Mais si l’on se focalise sur la France dans cette même étude (McGrath et al., 2015), on constate qu’il y a eu une augmentation du taux de forêts non gérées de 1600 à 2010. Lors d’une non-gestion des forêts la canopée peut devenir plus dense. Ceci tend à soutenir l’hypothèse d’un verdissement et d’une diminution de l’albédo VIS dus au mode de gestion des systèmes forestiers en France.

La non-gestion des forêts amène à une densification des canopées. Toutefois, la question suivante se pose: ce changement de densité est-il lié à un vieillissement des forêts ou à une fermeture du milieu ?
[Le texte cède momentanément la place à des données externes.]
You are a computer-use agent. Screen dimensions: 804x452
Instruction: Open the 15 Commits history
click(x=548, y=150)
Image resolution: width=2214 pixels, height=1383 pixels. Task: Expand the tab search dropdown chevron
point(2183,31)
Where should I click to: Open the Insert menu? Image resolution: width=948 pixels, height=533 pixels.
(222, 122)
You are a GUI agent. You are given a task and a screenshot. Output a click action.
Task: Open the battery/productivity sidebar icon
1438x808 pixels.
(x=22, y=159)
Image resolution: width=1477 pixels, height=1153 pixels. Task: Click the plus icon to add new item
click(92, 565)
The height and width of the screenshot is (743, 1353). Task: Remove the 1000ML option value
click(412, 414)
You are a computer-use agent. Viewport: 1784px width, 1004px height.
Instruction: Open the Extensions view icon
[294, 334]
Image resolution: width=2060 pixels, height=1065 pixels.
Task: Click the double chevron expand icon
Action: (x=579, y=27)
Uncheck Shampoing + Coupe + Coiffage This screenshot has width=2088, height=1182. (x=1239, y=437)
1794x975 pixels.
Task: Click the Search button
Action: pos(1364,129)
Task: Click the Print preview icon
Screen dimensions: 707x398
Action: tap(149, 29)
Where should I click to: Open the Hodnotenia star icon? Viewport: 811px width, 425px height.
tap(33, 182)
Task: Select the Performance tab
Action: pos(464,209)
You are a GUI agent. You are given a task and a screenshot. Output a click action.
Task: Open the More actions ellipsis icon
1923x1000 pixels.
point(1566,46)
Maresca et al. (2011) ont construit une carte des principaux écosystèmes en France. Les tendances en albédo VIS détectées et étudiées dans ce chapitre sont très majoritairement localisées dans des écosystèmes forestiers matures. Pignard (2000) a notamment mentionné qu’il y avait en France une transformation progressive des taillis en futaie par vieillissement des forêts. Ainsi, Pignard (2000) faisait état d’une augmentation de 792000 ha des futaies régulières et d’une diminution de près de 100000 ha des taillis simples entre 1980 et 1991. Le verdissement des forêts serait donc lié à leur vieillissement. Cependant, Pignard (2000) a également mis en évidence une accumulation de biomasse sur pied, et notamment dans les forêts privées. Le volume moyen de biomasse par hectare a progressivement évolué de 125 m3/ha en 1974 à 142 m3/ha en 1983 et à 160 m3/ha en 1995.

Pour conclure, le verdissement des forêts stables présentant une tendance lente en albédo VIS (Type 3) semble être étroitement lié à une non-gestion ou à un manque de gestion des forêts. Toutefois, les effets de vieillissement et de fermeture du milieu liés à cette non-gestion restent étroitement imbriqués et difficilement dissociables.